この場合、症状は幼少期に現れ、I型よりもてんかん発作と発作の頻度が高くなります。さらに、治療抵抗性てんかんに最も関連する型です。

これは、異常な細胞の増加、非常に大きな細胞骨格の変化（異形）に関連し、脳の電気信号に影響を与えます。

また、それらは間違った場所に配置されており、大脳皮質の通常の構造を変えています。これは、ニューロンやグリア細胞の細胞分化過程の変化や、それらの移動から生じるためです。

このカテゴリ内で、バルーンセルまたは「バルーンセル」の有無に応じて2つのサブカテゴリを定義できます。

興味深いことに、これらのタイプの細胞が見つかる場所は、他の障害のある他の領域よりもてんかんとの関連性が低くなります。

このタイプは脳スキャンで最もよく見られるため、その異常は外科的により正確に修正できます。

これらの変化は、非側頭脳領域に頻繁に見られます。

二重病理

てんかんと非常に関連しているのは、同時に2つの病理の存在です：海馬硬化症（海馬と他の関連する脳領域の変化）と側頭領域を占める限局性皮質異形成です。

処理

皮質異形成の特定の治療法はなく、介入は通常発作である最も障害のある症状の治療に焦点が当てられています。このため、抗てんかん薬と抗けいれん薬が最初に使用され、罹患した人の進行が観察されます。

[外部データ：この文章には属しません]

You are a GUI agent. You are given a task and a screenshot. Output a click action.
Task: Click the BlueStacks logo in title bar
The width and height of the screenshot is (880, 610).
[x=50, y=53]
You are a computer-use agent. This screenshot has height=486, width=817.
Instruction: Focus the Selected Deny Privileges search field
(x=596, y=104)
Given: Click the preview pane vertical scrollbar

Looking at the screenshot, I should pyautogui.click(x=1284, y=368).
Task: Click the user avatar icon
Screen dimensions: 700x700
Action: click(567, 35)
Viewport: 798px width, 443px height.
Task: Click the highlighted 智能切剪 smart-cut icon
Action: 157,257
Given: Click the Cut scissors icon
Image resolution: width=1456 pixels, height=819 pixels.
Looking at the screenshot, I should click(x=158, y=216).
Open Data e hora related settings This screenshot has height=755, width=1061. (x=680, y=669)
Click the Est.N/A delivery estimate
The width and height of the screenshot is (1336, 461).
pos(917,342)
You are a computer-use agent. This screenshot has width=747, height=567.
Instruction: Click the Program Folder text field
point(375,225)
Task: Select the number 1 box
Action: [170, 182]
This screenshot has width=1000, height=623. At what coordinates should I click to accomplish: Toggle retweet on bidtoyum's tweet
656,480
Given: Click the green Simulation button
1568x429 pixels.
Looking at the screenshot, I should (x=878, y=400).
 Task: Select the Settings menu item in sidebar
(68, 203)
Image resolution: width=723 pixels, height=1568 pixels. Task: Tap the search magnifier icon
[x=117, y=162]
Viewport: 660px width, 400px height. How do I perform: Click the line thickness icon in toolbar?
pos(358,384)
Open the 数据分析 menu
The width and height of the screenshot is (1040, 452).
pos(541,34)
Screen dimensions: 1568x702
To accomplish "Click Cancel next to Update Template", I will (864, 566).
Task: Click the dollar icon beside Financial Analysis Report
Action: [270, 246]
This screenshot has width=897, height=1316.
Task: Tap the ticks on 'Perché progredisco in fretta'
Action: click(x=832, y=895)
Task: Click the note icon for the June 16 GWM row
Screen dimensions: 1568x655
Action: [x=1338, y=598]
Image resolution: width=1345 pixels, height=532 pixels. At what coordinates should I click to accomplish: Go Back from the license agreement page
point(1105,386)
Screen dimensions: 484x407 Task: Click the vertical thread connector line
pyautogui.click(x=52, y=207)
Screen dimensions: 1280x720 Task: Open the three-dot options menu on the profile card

一方、薬物治療を行ってもてんかんが続くケースもあります。1日に最大30件のてんかん発作が起こる可能性があるため、これは非常に迷惑になります。これらのケースでは、脳神経外科に頼ることをお勧めします。これは、この状態を緩和するために非常に良い結果をもたらしています。

脳は、脳の他の健康な領域から異常な細胞を除去または切断するために外科的に介入されます。これには、半球全体（半球切除）、その一部、または複数の小さな領域の除去が含まれます。

理学療法もよく選択されます。これは、筋力低下のある赤ちゃんや子供に非常に役立ちます。

発達の遅れについては、学校のプログラムを子供のニーズに適合させることができるように、学校の労働者に通知することをお勧めします。正しい刺激とケアは、これらの子供たちが満足のいく生活を送るのに大いに役立ちます。

参考文献

1. 皮質異形成。（sf）。2016年9月7日にウィキペディアから取得。
2. 皮質異形成。（sf）。2016年9月7日、Johns Hopkins Medicineから取得。
3. 子供の皮質異形成。（2016年2月）。シンシナティチルドレンズから入手します。
4. Escobar、A.、Boleaga、B.、Vega Gama、J。、およびWeidenheim、K。（2008）。限局性皮質異形成およびてんかん。神経科学のメキシコジャーナル、9（3）、231-238。
5. ガルベスM、マルセロ、ロハスC、ゴンサロ、コルドベスM、ホルヘ、ラドロンデゲバラ、ダビデ、カンポスP、マヌエル、ロペスS、イザベル。（2009）。てんかんの原因としての皮質異形成とその画像での表現。チリの放射線医学ジャーナル、15（補足1）、25-38。
6. Kabat、J.、およびKról、P.（2012）。限局性皮質異形成-レビュー。放射線医学のポーランドジャーナル、77（2）、35–43。
7. Pascual-Castroviejo、I.、Hernández-Moneo、J.、Gutiérrez-Molina、M.、Viaño、J.、Pascual-Pascual、S.、Velazquez-Fragua、R.、&…Quiñones、D.（2012）。オリジナル：限局性皮質異形成。臨床放射線学的病理学的相関。神経学、27472-480。
8. ペレス・ヒメネス、マサチューセッツ州（2013）。限局性皮質異形成症の小児におけるてんかん手術。Journal of Neurology、（1）、221。